When asked what they would do about the contract between CARES and the City of Burien, Hudson said she believes the contract has been violated many times already and could be terminated under provisions in the document.
“I blame Debra George for not becoming more knowledgeable,” said Staeheli. “She has had a year to learn things.
The two were critical of the CARES process of taking each incoming animal to a private veterinarian. They and others suggest the organization’s staff can be easily trained to do vaccines, de-worming and taking blood from kittens.
“You can get combo tests for $15 tops – you know how much it costs to take (animals) into a veterinarian? Up to $50 for a combo test.”
Or, they could bring in a vet periodically once or so a week rather than take staff time to take each animal to a doctor one at a time, she and others said.
“We do use local vets to check all our animals,” George said. “We do have a mobile vet that comes to the shelter twice a month to offer low cost vaccinations to the residents of Burien and our shelter.”
Many citizens suggest the shelter was not built to specifications that give the animals room to move, cats to play and also protect animals from catching diseases.
The cat condos are the right size and one expert said they were well designed because they have multiple decks so cats can jump and also hide.
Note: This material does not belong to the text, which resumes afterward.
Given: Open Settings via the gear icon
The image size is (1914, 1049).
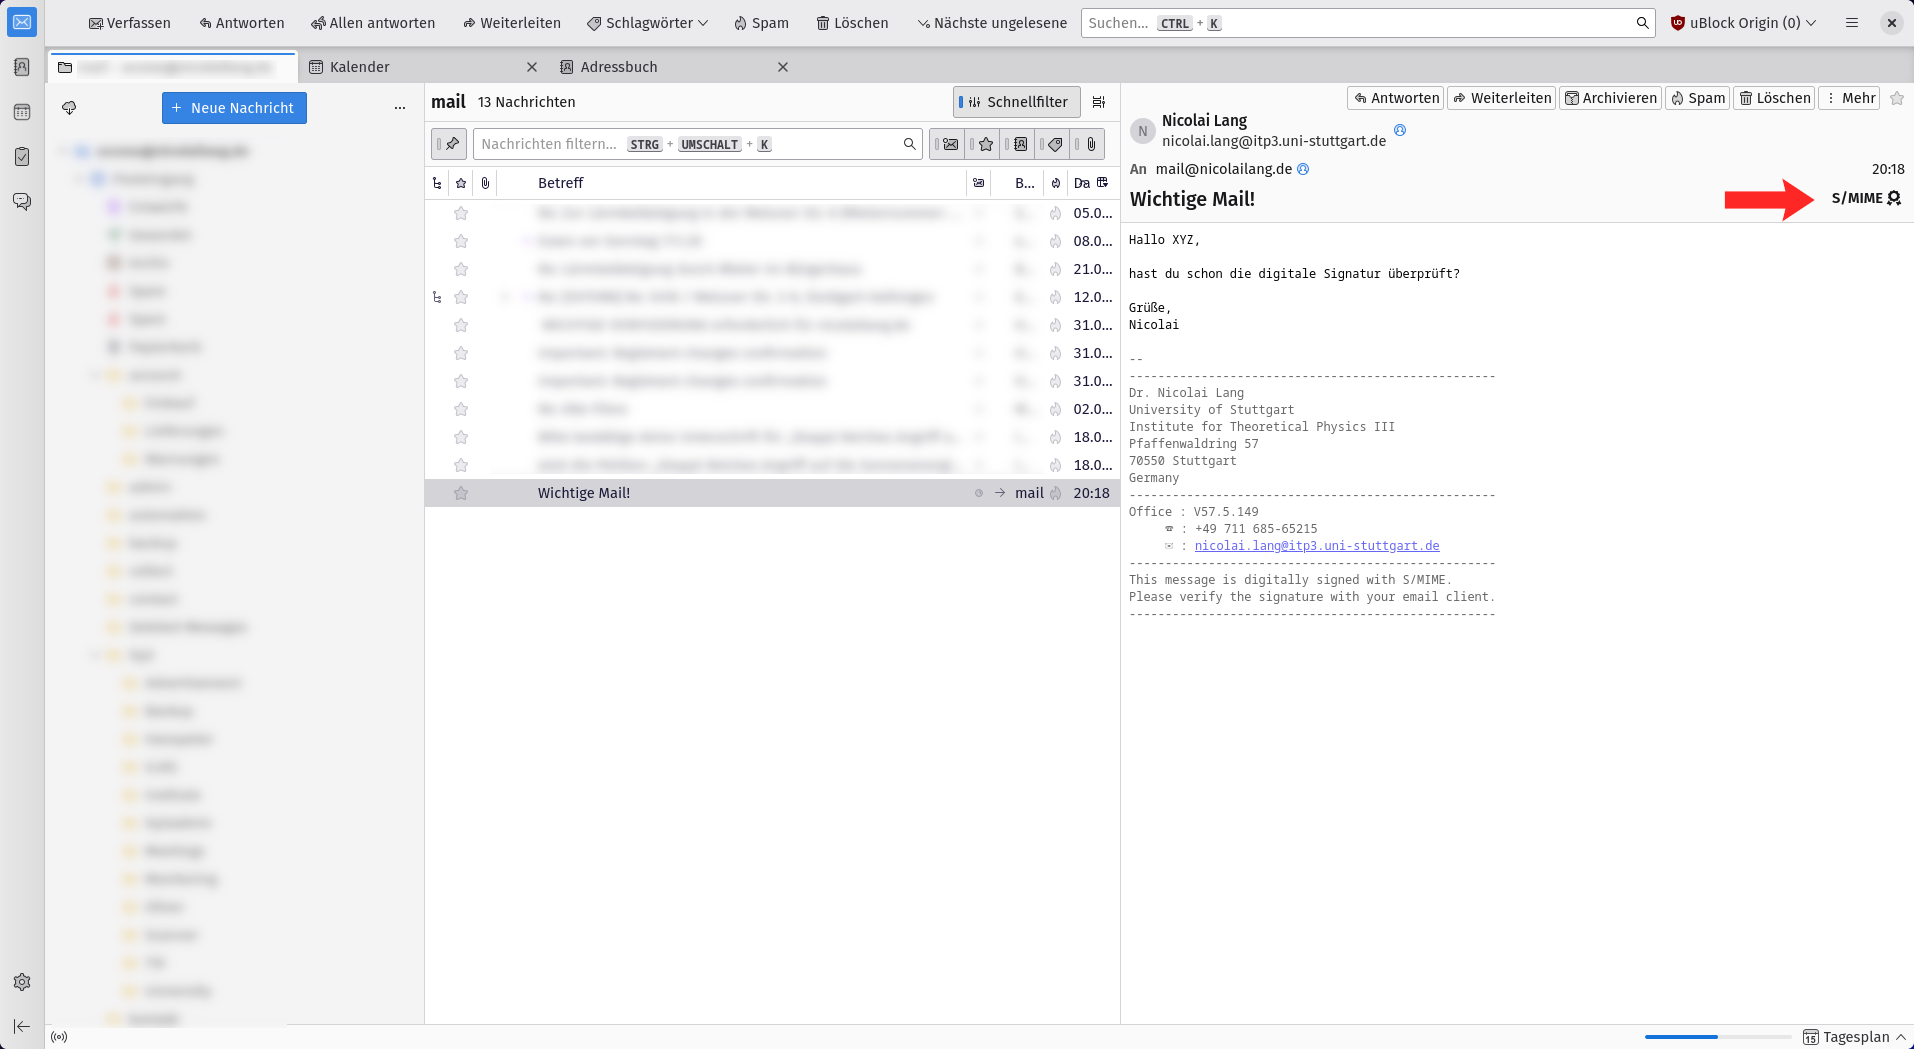Looking at the screenshot, I should pyautogui.click(x=22, y=982).
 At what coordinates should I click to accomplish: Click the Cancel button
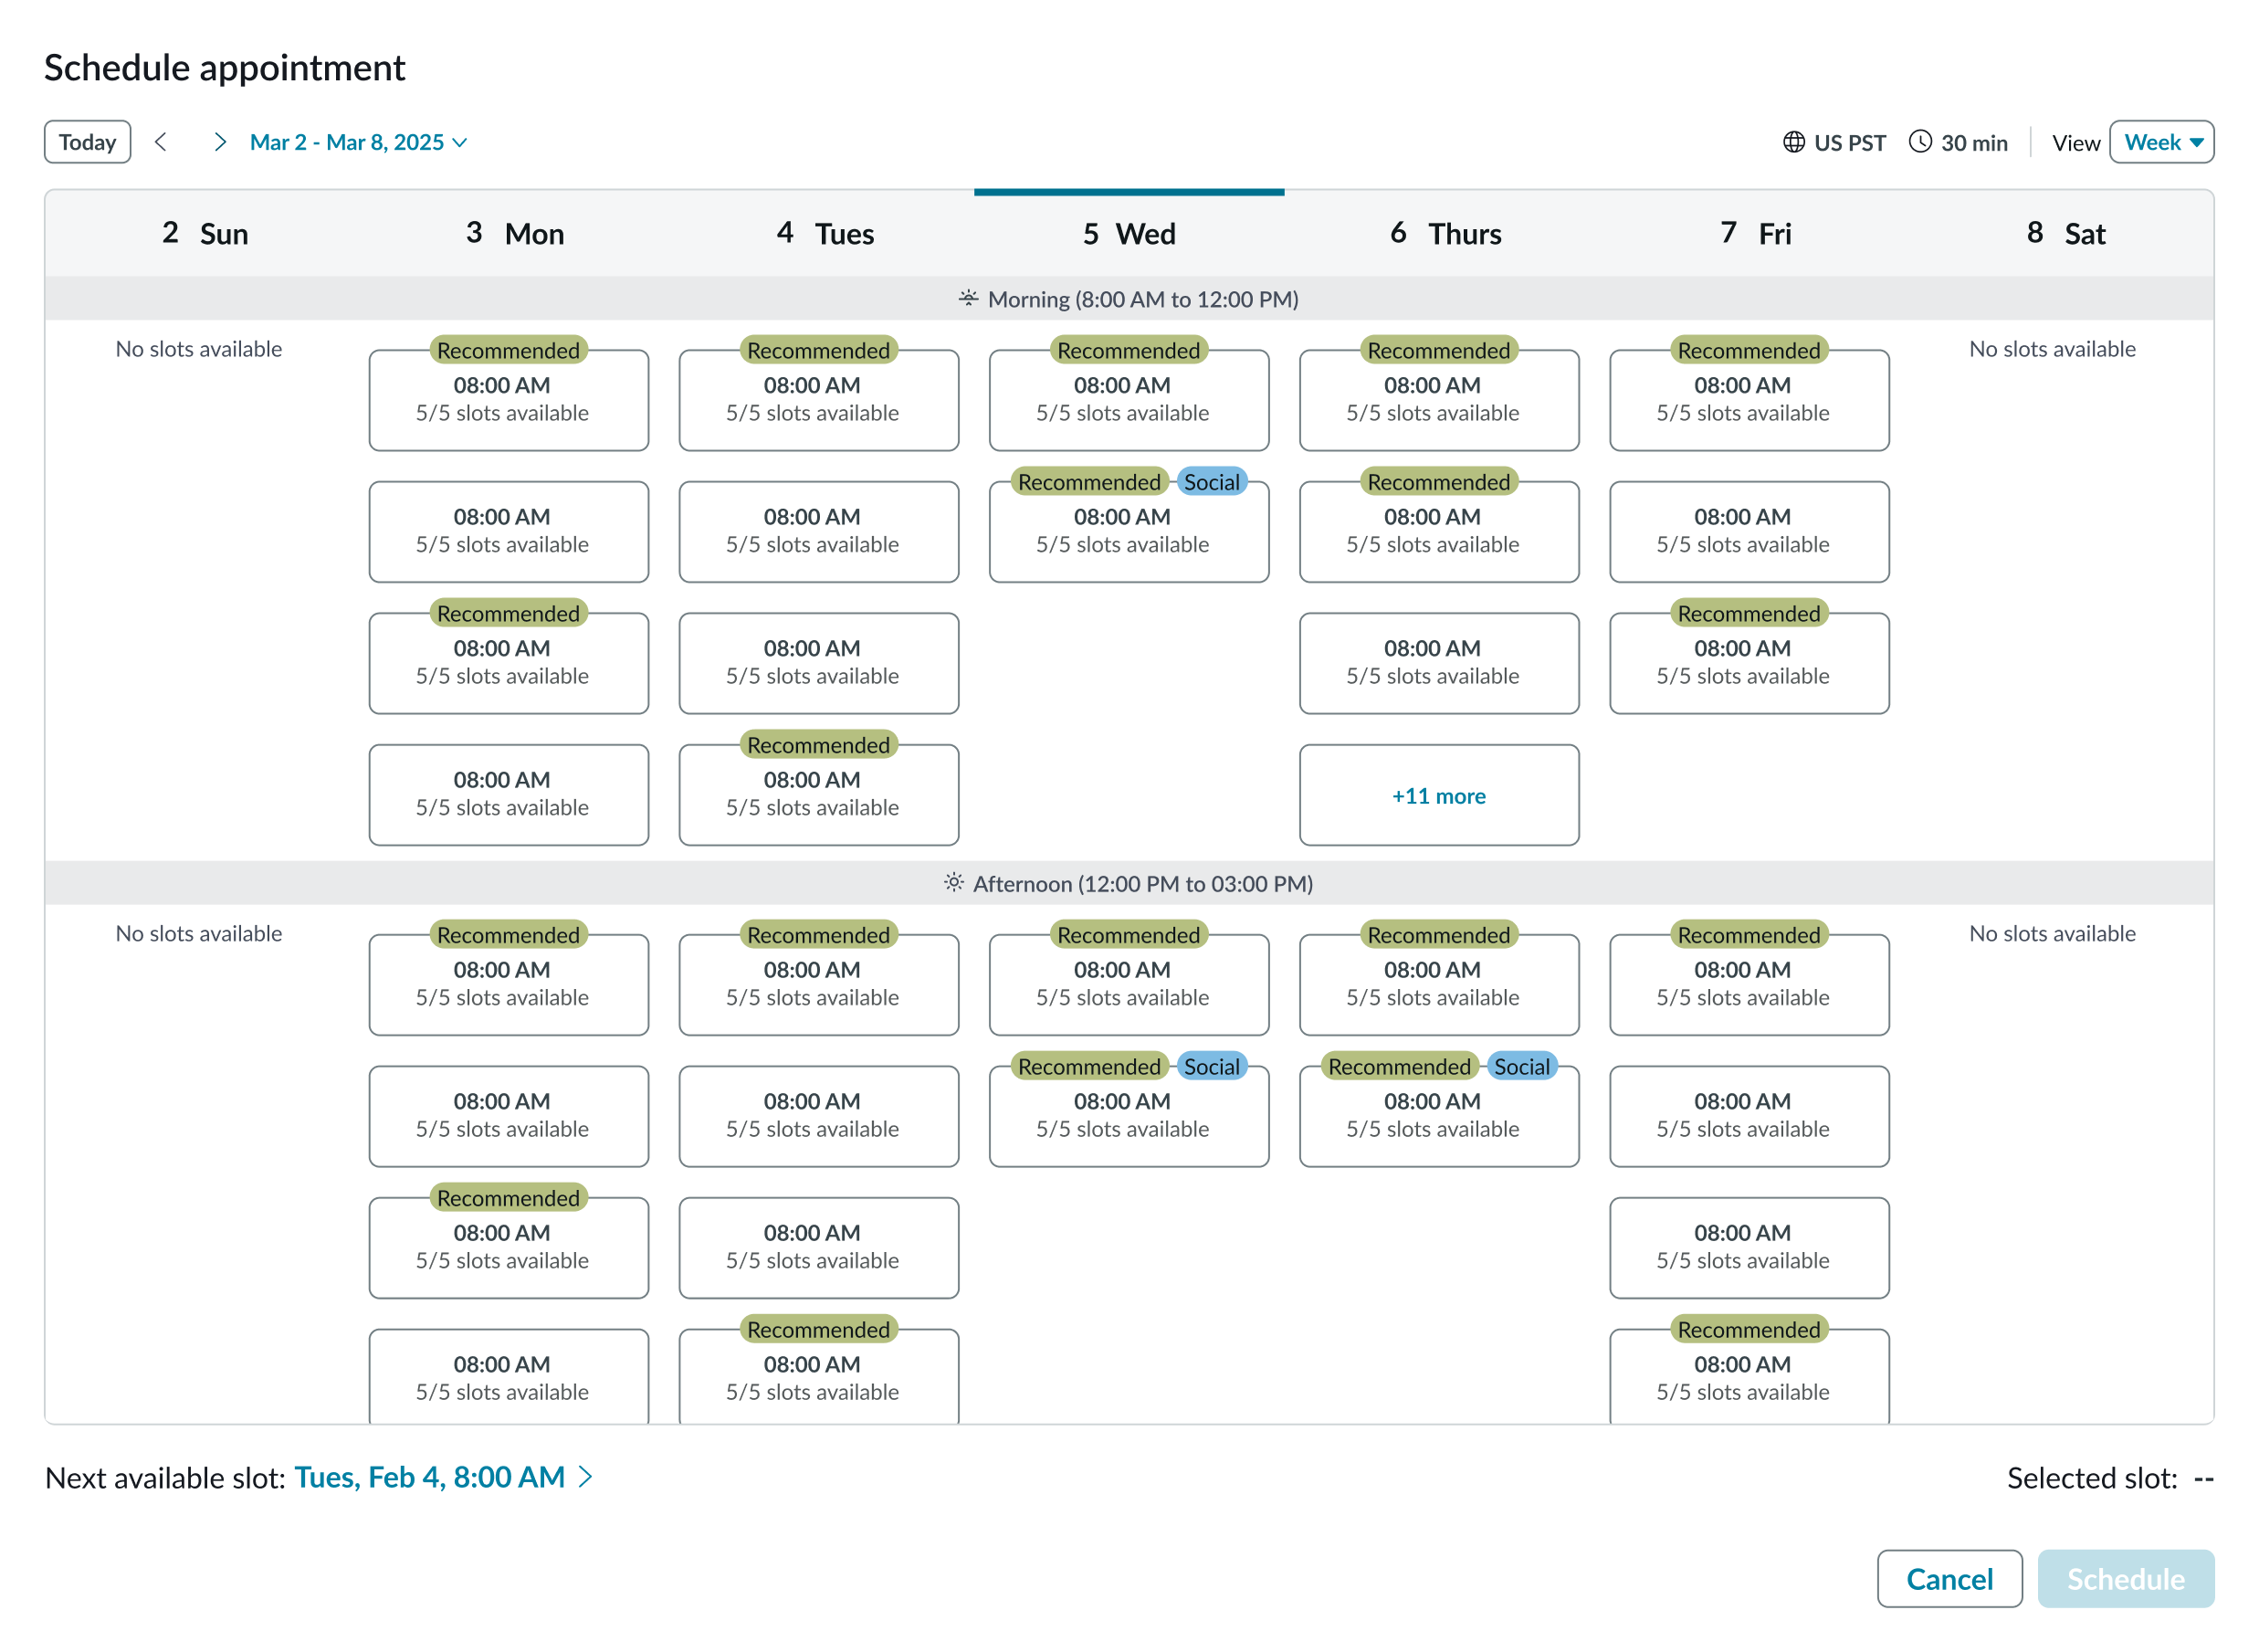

But the pressed wood is criticized even though coated with plastic to be waterproof, because cats scratch surfaces, which can be breeding places for communicable diseases.
Most experts, such as the University of California at Davis’s Veterinary Medicine Koret Shelter Medicine Program, suggest stainless steel cages like those used by King County, but those are expensive. (see http://www.sheltermedicine.com/ )
But CARES’ George says the cats “love” the Burien shelter’s condos.
“Our cat condos were approved by the King County Health Department and are kept in very clean and orderly shape.”
Staeheli and Hudson en believe the contract with CARES has been violated many times.
“They are not following it at all,” Hudson said pointing to a copy of the contract document.
“They could cancel the contract if (City Manager) Mike Martin wanted to, but he won’t,” said Staeheli. “We are stuck until a new election.”
George said CARES gives “every animal an opportunity for life: we do not euthanize just because an animal may not live” and that they “keep all animals until they are adopted out.”
When the agency has to euthanize, George said it was only for serious medical reasons or if the animal is overly aggressive and is done only when a veterinarian, the animal control officer and George all agree that it is necessary.
The contract says, as most such documents do, that it can be cancelled because of “failure to comply with conditions” provided the contract holder has time to fix any deficiencies.
Even after citizen complaints, Martin says he remains confident in CARES and would not recommend returning to King County at the expiration of its contract.
“The current contract with CARES is $120,000 (per) year. The most recent proposal from King County is $341,725 (per) year for a lower level of service – so it’s $220,000 (per) year more expensive. Paying a government agency more than a non-profit, community based agency for a lower level of service doesn’t make sense.”
The contract also states that the city can cancel “for public convenience. The City may terminate this contract in whole or in part whenever the City determines in its sole discretion that such termination is in the interests of the City.”
The contract also requires “the city and the contractor shall review service levels and terms of this contract … periodically … .”
Martin says that is going to happen. Denise McVicker, deputy executive director for Human Society for Tacoma and Pierce County, will do the review during February 2013.